We overlook the ordinary until it reminds us it was never ordinary to begin with.
Take the daily commute. We scroll past headlines of road accidents — some caused by recklessness, others by sheer misfortune — and somehow still assume the journey home is guaranteed. It isn't.
Every time I step back through my front door, I feel it: quiet relief. Gratitude for making it back to the people I love.
Not long ago, my husband and I were driving home when he sensed something was off with one of the tyres. I, ever unfazed, chalked it up to the roads — rough patches I'd long stopped noticing. We pulled into a petrol station to pump it up, only to find it wouldn't take air. No idea why. We drove home slowly and carefully, and left it at that.

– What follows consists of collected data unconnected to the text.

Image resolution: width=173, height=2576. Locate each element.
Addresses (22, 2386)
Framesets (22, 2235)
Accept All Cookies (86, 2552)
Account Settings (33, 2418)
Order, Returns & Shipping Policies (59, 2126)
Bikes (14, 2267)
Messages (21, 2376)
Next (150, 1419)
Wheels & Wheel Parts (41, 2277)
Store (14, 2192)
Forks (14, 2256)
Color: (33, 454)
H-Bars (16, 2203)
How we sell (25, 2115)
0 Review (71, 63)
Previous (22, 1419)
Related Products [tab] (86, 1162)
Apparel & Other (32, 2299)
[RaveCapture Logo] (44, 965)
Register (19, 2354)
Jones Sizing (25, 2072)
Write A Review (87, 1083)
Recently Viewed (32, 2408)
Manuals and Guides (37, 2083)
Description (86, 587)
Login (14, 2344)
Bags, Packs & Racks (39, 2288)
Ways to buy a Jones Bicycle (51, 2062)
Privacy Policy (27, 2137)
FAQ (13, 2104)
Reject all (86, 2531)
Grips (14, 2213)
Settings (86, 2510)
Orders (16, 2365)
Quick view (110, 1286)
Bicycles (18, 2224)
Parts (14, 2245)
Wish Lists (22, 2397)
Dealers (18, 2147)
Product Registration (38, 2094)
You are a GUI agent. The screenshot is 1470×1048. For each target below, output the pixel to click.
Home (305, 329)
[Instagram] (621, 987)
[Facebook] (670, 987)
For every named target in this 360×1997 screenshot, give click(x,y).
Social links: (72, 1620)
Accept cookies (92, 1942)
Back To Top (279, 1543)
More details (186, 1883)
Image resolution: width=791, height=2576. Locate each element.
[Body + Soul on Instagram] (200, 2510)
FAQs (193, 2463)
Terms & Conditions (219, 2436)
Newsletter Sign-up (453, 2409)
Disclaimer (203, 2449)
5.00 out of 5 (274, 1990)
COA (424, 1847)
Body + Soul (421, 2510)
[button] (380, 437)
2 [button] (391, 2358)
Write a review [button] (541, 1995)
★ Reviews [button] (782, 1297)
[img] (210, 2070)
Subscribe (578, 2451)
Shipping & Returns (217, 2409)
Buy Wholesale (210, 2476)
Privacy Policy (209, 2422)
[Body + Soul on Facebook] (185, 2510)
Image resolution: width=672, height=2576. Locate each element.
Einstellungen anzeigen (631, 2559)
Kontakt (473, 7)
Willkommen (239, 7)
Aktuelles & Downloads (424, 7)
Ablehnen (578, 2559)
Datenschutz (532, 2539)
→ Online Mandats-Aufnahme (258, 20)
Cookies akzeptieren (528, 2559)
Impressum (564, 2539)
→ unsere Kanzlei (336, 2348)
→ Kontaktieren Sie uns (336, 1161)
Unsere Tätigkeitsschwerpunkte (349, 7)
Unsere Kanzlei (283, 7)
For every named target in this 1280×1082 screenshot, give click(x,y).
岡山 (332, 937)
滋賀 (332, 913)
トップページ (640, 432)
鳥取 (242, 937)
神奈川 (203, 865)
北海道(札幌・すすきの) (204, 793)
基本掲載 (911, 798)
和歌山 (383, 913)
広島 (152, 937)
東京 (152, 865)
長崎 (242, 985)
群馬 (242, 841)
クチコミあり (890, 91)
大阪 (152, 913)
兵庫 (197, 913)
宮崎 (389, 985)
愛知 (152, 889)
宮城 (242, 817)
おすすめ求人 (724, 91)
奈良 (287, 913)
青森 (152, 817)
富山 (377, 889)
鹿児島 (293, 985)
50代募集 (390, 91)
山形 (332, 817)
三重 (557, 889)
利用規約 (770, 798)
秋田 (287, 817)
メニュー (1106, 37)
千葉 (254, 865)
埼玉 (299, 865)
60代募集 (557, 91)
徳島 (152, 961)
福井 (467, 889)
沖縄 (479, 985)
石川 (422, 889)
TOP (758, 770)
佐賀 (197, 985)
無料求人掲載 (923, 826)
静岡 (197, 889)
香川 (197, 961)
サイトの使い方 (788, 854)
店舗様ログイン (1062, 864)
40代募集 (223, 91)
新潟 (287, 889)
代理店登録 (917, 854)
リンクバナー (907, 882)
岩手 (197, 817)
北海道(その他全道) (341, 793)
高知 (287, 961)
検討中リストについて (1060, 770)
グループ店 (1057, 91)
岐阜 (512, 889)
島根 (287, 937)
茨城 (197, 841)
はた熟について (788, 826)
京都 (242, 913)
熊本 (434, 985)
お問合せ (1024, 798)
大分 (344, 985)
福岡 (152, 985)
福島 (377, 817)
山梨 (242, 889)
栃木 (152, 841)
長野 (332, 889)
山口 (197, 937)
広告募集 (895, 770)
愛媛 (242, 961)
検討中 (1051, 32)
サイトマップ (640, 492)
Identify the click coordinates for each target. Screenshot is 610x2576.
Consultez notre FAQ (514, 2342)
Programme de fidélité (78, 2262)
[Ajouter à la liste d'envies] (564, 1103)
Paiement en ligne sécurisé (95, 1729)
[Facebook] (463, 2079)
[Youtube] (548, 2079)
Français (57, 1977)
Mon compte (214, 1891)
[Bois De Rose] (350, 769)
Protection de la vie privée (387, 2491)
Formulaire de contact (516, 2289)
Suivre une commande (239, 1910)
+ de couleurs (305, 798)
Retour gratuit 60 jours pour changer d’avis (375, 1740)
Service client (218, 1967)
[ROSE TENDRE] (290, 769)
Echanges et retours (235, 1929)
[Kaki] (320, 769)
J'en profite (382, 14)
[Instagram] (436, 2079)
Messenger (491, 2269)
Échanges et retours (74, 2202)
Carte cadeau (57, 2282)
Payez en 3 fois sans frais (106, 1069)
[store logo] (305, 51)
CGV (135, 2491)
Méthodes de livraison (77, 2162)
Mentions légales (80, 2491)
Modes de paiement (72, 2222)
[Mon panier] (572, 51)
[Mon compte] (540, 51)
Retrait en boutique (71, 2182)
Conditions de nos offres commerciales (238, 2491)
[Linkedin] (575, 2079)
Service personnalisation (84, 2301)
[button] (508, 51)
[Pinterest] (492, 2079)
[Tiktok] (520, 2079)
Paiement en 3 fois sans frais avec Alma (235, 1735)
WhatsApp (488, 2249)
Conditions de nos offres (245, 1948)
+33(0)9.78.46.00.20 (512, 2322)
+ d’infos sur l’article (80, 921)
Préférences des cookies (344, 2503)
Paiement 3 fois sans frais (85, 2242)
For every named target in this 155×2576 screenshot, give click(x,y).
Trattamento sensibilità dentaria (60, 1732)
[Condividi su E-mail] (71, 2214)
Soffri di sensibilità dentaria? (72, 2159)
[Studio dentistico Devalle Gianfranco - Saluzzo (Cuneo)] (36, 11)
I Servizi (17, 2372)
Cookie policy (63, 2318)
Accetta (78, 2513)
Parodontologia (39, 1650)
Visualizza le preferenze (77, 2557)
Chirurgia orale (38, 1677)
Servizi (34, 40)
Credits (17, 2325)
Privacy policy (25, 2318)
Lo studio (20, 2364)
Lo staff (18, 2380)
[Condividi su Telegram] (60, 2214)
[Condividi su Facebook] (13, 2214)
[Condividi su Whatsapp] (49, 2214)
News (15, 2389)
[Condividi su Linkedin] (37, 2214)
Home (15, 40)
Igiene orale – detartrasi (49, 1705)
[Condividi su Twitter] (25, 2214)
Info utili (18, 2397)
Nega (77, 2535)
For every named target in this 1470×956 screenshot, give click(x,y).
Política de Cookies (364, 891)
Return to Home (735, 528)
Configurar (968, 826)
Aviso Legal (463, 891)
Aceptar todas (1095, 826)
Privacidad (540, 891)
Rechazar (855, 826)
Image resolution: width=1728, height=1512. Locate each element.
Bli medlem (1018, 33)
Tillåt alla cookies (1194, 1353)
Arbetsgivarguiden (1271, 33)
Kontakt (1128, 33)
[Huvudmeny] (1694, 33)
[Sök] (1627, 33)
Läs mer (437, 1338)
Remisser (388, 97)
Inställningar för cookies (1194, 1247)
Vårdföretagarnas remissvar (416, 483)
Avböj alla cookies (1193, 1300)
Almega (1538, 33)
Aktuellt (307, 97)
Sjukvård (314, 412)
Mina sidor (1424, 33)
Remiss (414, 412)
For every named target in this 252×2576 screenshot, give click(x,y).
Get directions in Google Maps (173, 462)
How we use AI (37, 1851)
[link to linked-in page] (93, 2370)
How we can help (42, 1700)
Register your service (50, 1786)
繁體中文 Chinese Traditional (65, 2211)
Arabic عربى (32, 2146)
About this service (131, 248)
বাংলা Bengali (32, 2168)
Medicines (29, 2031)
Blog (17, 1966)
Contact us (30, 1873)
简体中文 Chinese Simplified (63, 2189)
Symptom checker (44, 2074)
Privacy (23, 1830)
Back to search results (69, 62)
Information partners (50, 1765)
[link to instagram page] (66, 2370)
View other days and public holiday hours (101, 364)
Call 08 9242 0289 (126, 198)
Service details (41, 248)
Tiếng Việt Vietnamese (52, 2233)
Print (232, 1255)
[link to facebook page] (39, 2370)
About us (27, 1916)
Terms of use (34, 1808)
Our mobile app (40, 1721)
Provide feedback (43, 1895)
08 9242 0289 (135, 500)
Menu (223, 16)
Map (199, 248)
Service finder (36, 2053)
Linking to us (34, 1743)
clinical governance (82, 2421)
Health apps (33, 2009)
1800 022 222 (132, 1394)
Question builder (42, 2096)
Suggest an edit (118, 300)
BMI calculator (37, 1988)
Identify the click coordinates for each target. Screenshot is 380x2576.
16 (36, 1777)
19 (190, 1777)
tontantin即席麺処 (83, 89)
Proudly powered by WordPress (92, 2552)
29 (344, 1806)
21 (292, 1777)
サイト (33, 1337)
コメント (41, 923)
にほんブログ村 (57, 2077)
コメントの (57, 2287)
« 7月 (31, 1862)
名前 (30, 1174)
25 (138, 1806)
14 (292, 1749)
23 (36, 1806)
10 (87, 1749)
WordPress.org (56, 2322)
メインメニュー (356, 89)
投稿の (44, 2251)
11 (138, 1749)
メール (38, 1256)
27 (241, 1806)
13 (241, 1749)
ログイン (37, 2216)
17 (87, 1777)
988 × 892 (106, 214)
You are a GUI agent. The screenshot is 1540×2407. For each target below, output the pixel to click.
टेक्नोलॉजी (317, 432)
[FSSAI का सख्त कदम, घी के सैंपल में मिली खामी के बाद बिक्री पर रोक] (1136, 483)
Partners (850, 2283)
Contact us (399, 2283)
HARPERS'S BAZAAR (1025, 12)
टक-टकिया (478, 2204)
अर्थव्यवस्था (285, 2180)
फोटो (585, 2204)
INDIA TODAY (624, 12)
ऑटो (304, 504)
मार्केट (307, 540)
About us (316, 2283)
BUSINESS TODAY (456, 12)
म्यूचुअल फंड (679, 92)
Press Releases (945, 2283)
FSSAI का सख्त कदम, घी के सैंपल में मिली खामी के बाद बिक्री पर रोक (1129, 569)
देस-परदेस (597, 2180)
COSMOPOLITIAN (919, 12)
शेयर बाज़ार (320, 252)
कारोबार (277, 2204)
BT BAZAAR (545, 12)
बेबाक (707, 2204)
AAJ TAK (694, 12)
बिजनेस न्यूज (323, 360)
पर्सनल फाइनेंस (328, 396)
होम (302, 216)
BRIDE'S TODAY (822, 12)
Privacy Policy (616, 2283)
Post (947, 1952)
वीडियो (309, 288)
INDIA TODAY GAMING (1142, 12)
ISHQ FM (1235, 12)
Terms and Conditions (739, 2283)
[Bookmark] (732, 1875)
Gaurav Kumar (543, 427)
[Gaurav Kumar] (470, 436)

Because we needed to be out early the next morning, we called a 24/7 emergency tyre service that same night. He arrived, took one look, and pulled out the culprit — a nail embedded deep in the rubber. The size of my pinky finger. Just sitting there, having quietly threatened the entire journey home.
My mind ran through what could have gone wrong: a blowout at speed on the road, or worse, one while my husband crouched beside the tyre trying to pump it.
We live in a world where the mundane gets dismissed precisely because it's mundane. The commute. The desk. The same route, the same tasks, day after day. It all blurs. But here's the reframe: that commute means you have somewhere to be. That desk means you have work. That roof overhead at the end of it all — that's not nothing. That's everything.
I keep coming back to something I once heard: yesterday is history, tomorrow is a mystery, and today — the present — is a gift. Not a coincidence that we call it that.
Life is a blessing. Waking up each morning is not a default. It's grace.
So before you close this — pause. Just for a moment.
What is the one mundane thing in your life you've stopped noticing? The drive you complete on autopilot. The colleague who always says good morning. The front door you walk through every evening. The bed you climb into without a second thought.
Notice it. Name it. Be thankful for it.
Because one day, something the size of a pinky finger might remind you — rather abruptly — that nothing you take for granted was ever truly guaranteed.
So yes — we nailed it. Just not quite the way anyone would choose.